» **INSTRUCCIONES DE LA TAREA**:
Cambia "Collapse" por "Fold" en las líneas que van desde la que contiene "Image resolution: width=1568" hasta la que contiene "Looking at the screenshot, I should (177, 466).", ambas incluidas. Reproduce solo esas líneas y deja todo lo demás igual.

Registros de una colección:

☆ ☆ ☆ ☆

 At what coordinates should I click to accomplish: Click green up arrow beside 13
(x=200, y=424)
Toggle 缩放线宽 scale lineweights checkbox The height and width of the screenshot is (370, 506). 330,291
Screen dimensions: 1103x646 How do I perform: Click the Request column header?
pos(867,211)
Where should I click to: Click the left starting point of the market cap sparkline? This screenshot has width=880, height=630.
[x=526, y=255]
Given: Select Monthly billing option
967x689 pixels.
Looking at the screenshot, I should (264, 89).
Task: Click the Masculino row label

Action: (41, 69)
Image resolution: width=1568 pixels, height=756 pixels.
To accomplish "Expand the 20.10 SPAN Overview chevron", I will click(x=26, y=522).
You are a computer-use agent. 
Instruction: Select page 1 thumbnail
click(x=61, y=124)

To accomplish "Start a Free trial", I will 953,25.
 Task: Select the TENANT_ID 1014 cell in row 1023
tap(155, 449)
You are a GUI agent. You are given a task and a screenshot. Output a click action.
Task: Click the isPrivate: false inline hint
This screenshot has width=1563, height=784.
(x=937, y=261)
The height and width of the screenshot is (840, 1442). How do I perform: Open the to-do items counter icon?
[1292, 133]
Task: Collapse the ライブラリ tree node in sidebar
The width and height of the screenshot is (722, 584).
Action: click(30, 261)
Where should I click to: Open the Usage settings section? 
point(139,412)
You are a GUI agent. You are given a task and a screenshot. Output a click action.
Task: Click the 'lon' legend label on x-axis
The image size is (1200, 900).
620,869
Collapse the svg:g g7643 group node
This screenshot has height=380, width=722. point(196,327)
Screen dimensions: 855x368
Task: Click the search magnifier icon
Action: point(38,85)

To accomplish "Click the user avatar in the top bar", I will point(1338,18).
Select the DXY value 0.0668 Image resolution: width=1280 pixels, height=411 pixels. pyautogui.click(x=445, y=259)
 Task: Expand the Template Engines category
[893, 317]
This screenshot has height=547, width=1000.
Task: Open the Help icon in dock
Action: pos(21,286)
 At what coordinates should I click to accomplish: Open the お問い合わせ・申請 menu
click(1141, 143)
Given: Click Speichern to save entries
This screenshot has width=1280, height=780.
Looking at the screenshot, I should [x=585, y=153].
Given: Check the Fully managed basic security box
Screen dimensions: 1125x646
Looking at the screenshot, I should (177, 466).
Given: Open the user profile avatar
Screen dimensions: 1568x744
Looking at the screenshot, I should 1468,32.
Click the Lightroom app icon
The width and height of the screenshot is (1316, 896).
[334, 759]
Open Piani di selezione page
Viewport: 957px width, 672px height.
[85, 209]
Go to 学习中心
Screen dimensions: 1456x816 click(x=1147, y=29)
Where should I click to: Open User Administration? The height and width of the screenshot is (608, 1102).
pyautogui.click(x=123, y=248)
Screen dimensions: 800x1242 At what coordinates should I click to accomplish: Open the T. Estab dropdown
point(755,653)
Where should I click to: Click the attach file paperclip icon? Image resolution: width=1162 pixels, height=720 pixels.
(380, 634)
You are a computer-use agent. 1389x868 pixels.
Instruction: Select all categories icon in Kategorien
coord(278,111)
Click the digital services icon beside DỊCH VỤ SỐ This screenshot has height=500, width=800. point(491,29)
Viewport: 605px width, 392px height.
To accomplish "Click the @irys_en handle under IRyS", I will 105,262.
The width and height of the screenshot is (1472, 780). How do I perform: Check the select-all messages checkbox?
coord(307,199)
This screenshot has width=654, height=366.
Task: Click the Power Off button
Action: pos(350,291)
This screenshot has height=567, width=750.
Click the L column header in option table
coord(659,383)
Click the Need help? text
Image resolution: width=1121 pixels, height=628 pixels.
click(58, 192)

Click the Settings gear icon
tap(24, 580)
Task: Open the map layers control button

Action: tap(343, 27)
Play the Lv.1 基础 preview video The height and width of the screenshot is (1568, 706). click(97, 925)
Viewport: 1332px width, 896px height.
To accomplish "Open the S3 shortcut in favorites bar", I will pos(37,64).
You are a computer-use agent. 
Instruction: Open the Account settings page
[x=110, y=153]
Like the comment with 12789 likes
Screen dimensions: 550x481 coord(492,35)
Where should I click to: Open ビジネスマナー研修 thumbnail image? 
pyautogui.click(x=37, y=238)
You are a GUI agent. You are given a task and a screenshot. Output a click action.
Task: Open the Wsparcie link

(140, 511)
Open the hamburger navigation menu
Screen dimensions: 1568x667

☆ ☆ ☆ ☆

» **RESPUESTA AL EJERCICIO**:
Image resolution: width=1568 pixels, height=756 pixels.
To accomplish "Expand the 20.10 SPAN Overview chevron", I will click(x=26, y=522).
You are a computer-use agent. 
Instruction: Select page 1 thumbnail
click(x=61, y=124)

To accomplish "Start a Free trial", I will 953,25.
 Task: Select the TENANT_ID 1014 cell in row 1023
tap(155, 449)
You are a GUI agent. You are given a task and a screenshot. Output a click action.
Task: Click the isPrivate: false inline hint
This screenshot has width=1563, height=784.
(x=937, y=261)
The height and width of the screenshot is (840, 1442). How do I perform: Open the to-do items counter icon?
[1292, 133]
Task: Fold the ライブラリ tree node in sidebar
The width and height of the screenshot is (722, 584).
Action: click(30, 261)
Where should I click to: Open the Usage settings section? 
point(139,412)
You are a GUI agent. You are given a task and a screenshot. Output a click action.
Task: Click the 'lon' legend label on x-axis
The image size is (1200, 900).
620,869
Fold the svg:g g7643 group node
This screenshot has height=380, width=722. point(196,327)
Screen dimensions: 855x368
Task: Click the search magnifier icon
Action: point(38,85)

To accomplish "Click the user avatar in the top bar", I will point(1338,18).
Select the DXY value 0.0668 Image resolution: width=1280 pixels, height=411 pixels. pyautogui.click(x=445, y=259)
 Task: Expand the Template Engines category
[893, 317]
This screenshot has height=547, width=1000.
Task: Open the Help icon in dock
Action: pos(21,286)
 At what coordinates should I click to accomplish: Open the お問い合わせ・申請 menu
click(1141, 143)
Given: Click Speichern to save entries
This screenshot has width=1280, height=780.
Looking at the screenshot, I should [x=585, y=153].
Given: Check the Fully managed basic security box
Screen dimensions: 1125x646
Looking at the screenshot, I should (177, 466).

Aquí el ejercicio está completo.